Wanting to belong without losing herself. Being perceived as polished and powerful — yet risking being seen as distant or intimidating.

3. The insight:

Her accent — the thing she saw as a flaw — was the reason she was invited back. Simplicity and difference were strengths.

4. The pivot:

She chose to study perception, self-awareness and first impressions, and to refine how she shows up without erasing who she is.

5. The destination:

Rooms where people feel cared for, seen and confident — where no one misses an opportunity simply because they misunderstood their own value.

---

Five key takeaways and learning points

1. Self-awareness is protection.

When you understand your strengths and blind spots, you reduce the chance of accidental harm or missed connection.

2. Perception shapes opportunity.

Even if it feels unfair, how others read you affects access to clients, promotions and trust.

3. You are the CEO of your career.

Waiting for someone else to define your value gives away your power.

4. Respect starts with self-respect.

Showing up prepared and present communicates dignity — for yourself and others.

5. Mistakes are inevitable; repair is optional.

Growth happens when you notice, ask, apologise and adjust.

---

Ten distinct ideas explained

1. First impressions are neurological, not personal.

The brain makes shortcuts. Knowing this reduces shame and increases responsibility.

2. Appearance communicates before intention.

Fair or not, people read signals instantly.

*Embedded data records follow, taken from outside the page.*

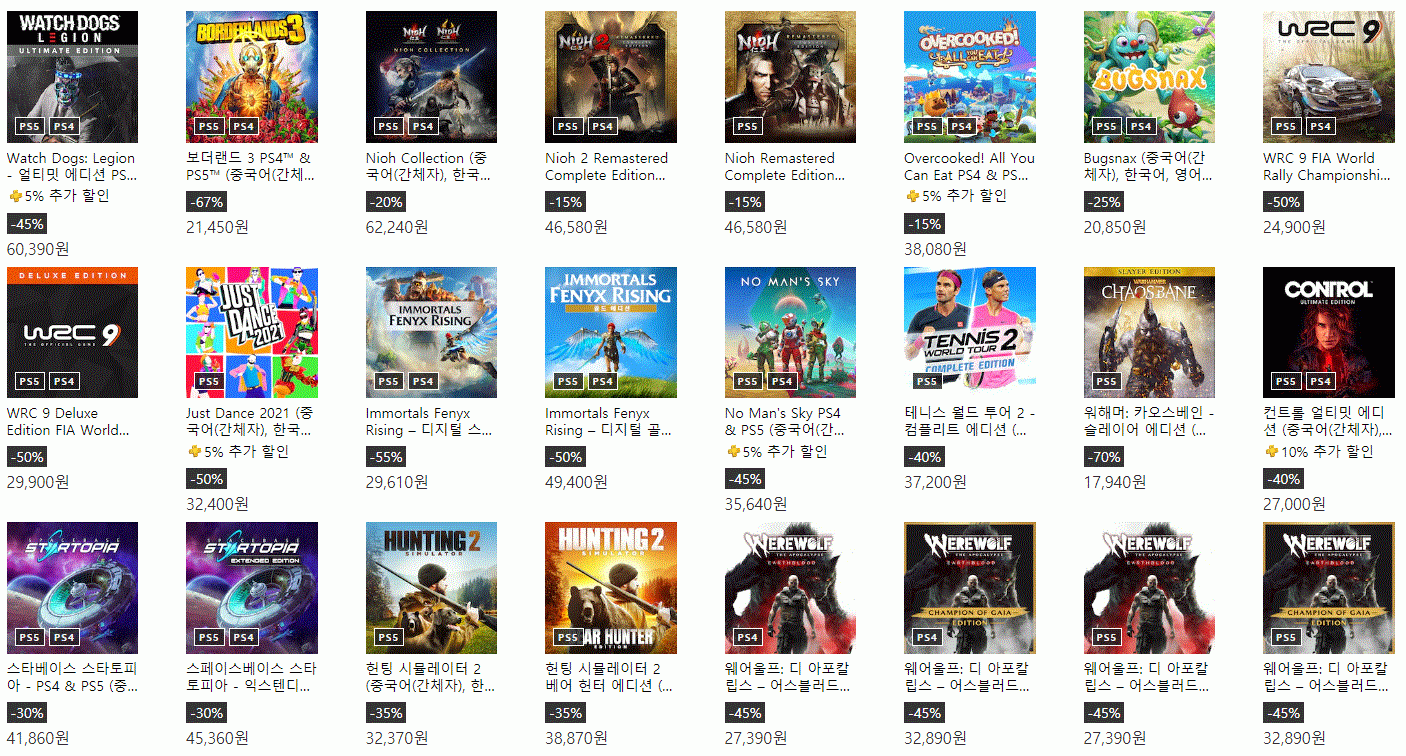Click the -70% discount badge on Warhammer Chaosbane
Image resolution: width=1406 pixels, height=756 pixels.
(1103, 457)
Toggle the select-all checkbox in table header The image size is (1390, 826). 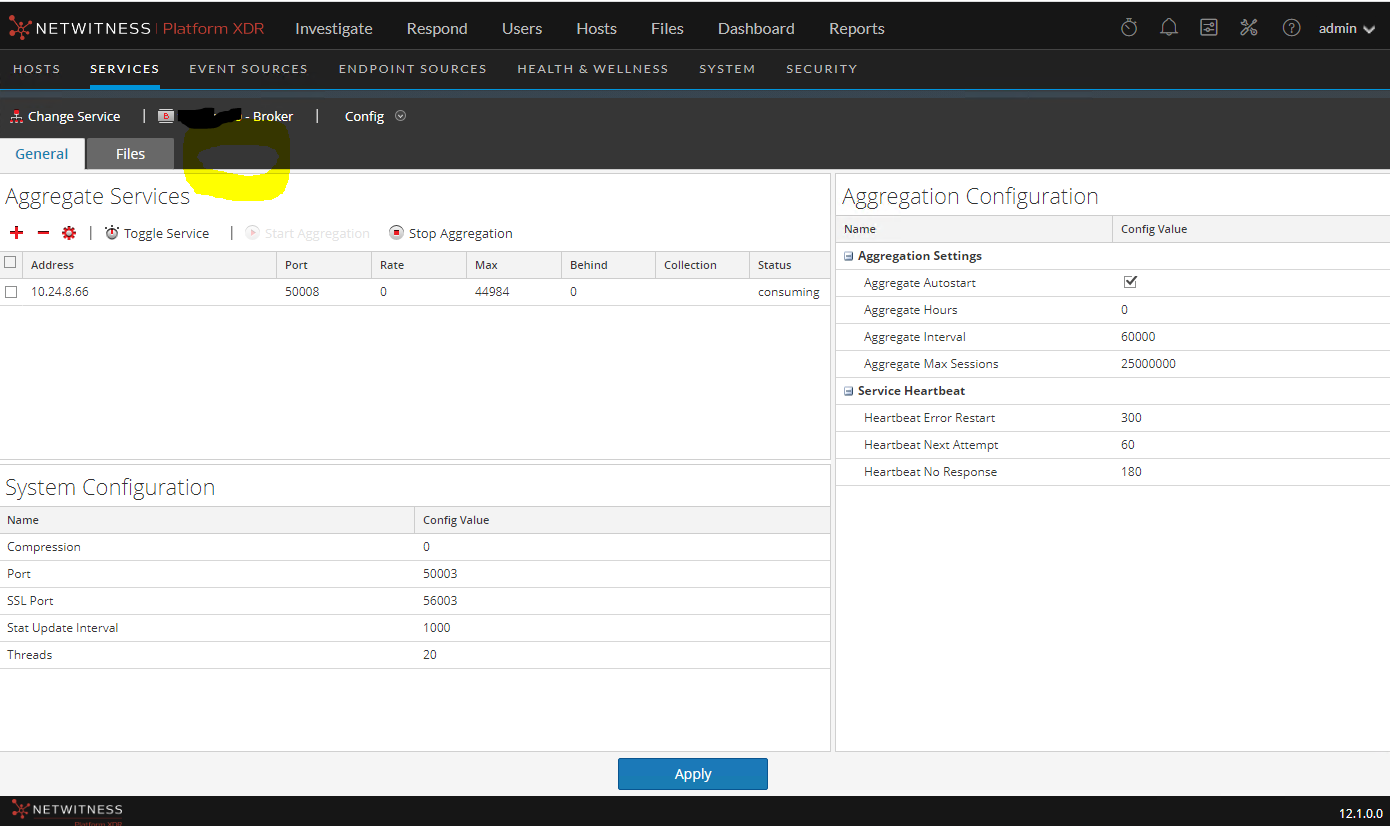pos(11,263)
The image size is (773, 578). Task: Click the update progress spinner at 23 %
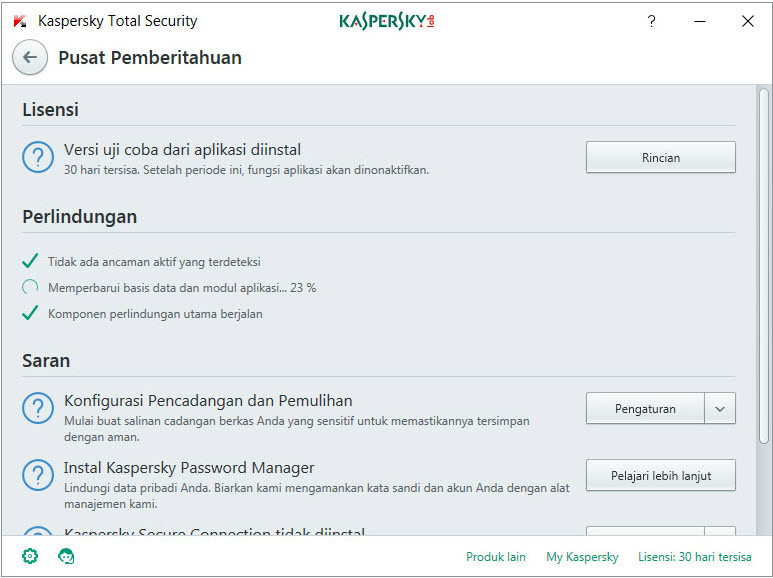(x=30, y=288)
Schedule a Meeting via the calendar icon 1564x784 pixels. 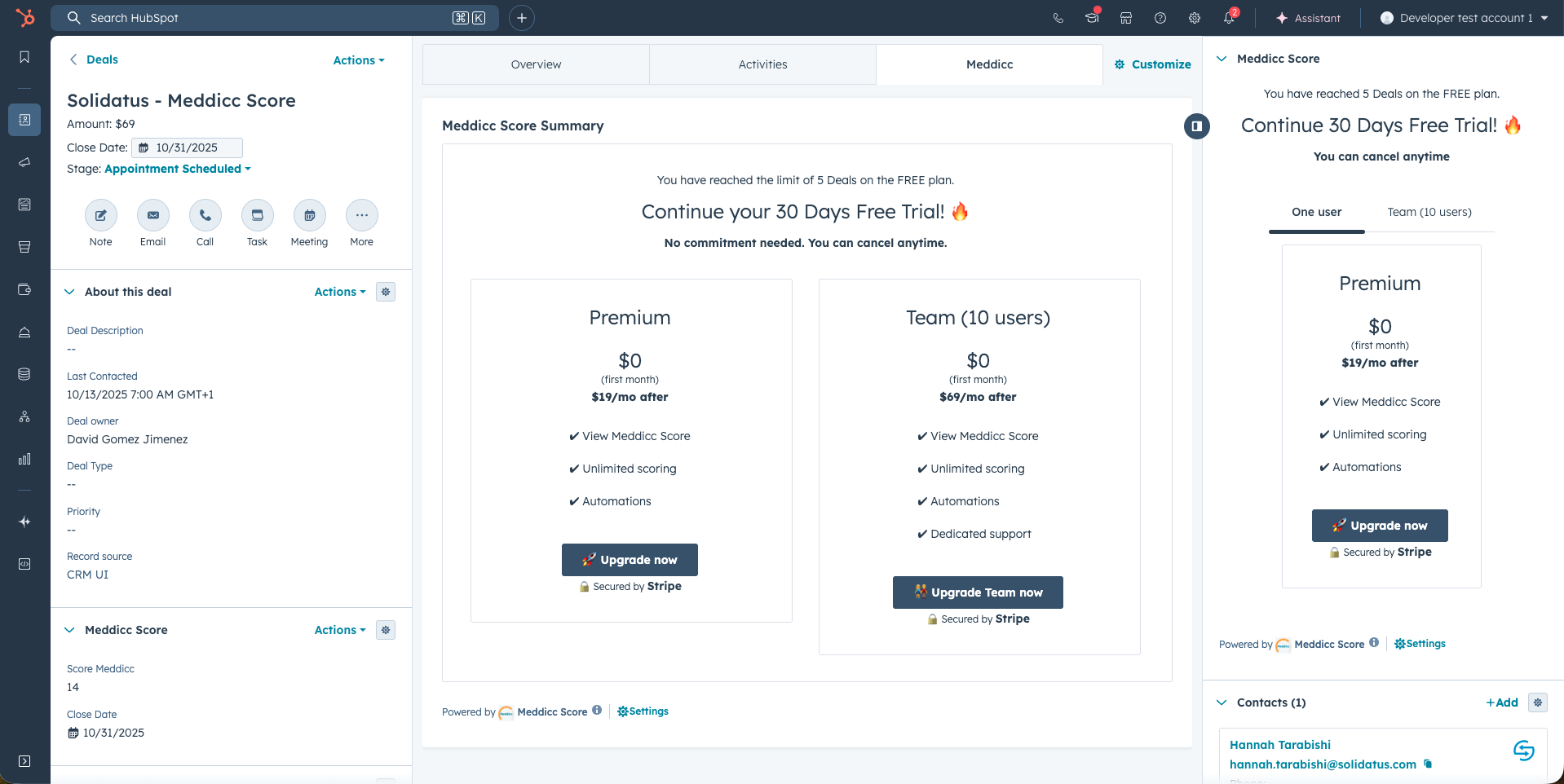coord(309,216)
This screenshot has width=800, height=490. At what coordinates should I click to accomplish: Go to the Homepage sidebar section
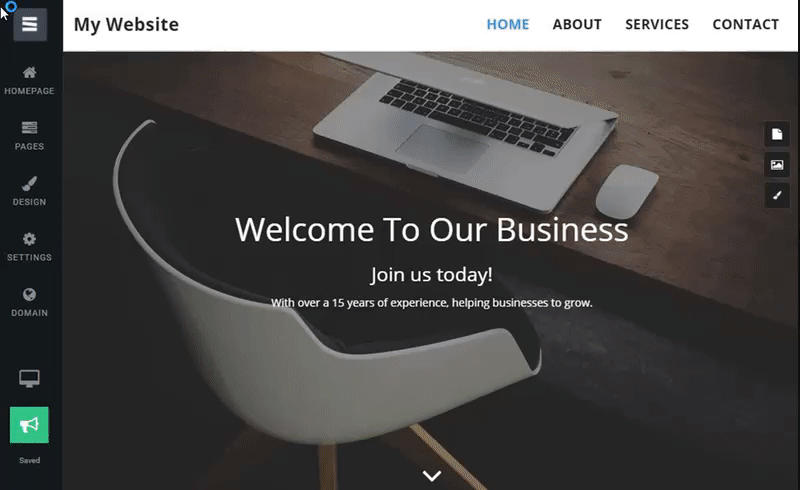[x=30, y=81]
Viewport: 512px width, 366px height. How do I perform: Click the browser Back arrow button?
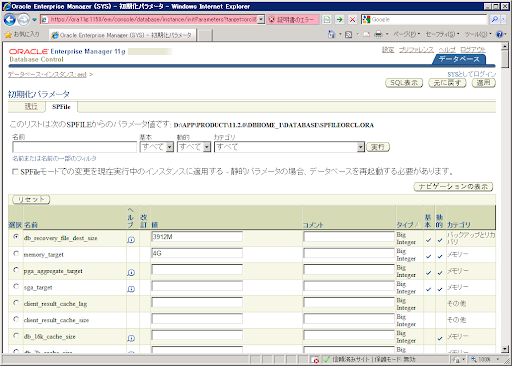(10, 20)
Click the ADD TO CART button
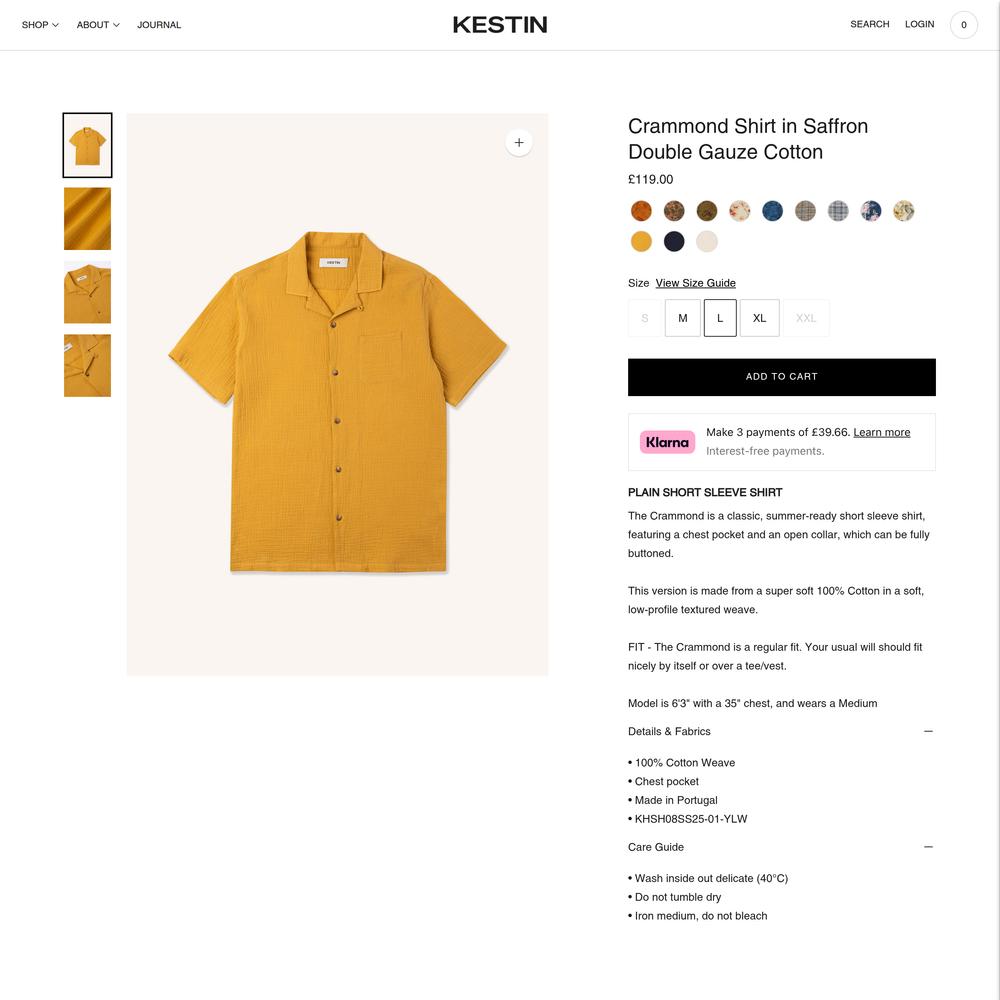1000x1000 pixels. click(781, 377)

Alignment prevents confusion.

3. Behaviour reveals emotional intelligence.

Micro‑moments — eye contact, phone use, posture — tell others whether they matter.

4. Voice carries identity.

Tone, pace and accent shape how safe or credible you feel to someone else.

5. Digital footprints outlive conversations.

Someone may decide about you long before you ever know they looked.

6. Environment reflects values.

Who and what you surround yourself with subtly shapes how others read your priorities.

7. Natural talent fuels belonging.

When you use your innate strengths, work feels less like performance and more like alignment.

8. Polish without warmth creates distance.

Excellence builds admiration; empathy builds connection.

9. Preparation reduces anxiety — for both sides.

When someone shows they’ve done their homework, it lowers social friction.

10. Care is the universal first impression.

Across industries and roles, people simply want to feel that you genuinely care.

---

How people should change as a result

1. Think

  • Shift from “Is this fair?” to “How can I be intentional?”
  • Move from “I hope they like me” to “How do I want them to feel?”
  • See weaknesses as potential differentiators.
  • Understand that presence is not vanity — it’s communication.

2. Feel

  • From embarrassment to ownership about your differences.
  • From defensiveness to curiosity when you make mistakes.
  • From impostor syndrome to recognition of natural talent.
  • From fear of judgement to responsibility for alignment.

3. Act

  • Audit your digital presence — remove what doesn’t reflect who you are becoming.
  • Prepare one thoughtful opener for important meetings.
  • Ask a trusted friend what you’re naturally good at.
  • Practise active listening — reflect back what someone has said before adding your own view.
  • Apologise quickly when you misstep; learn publicly when appropriate.
  • Identify one quality you want people to feel after meeting you — and act accordingly.

---

One thing to remember

What you see as your flaw might be the very reason you belong in the room.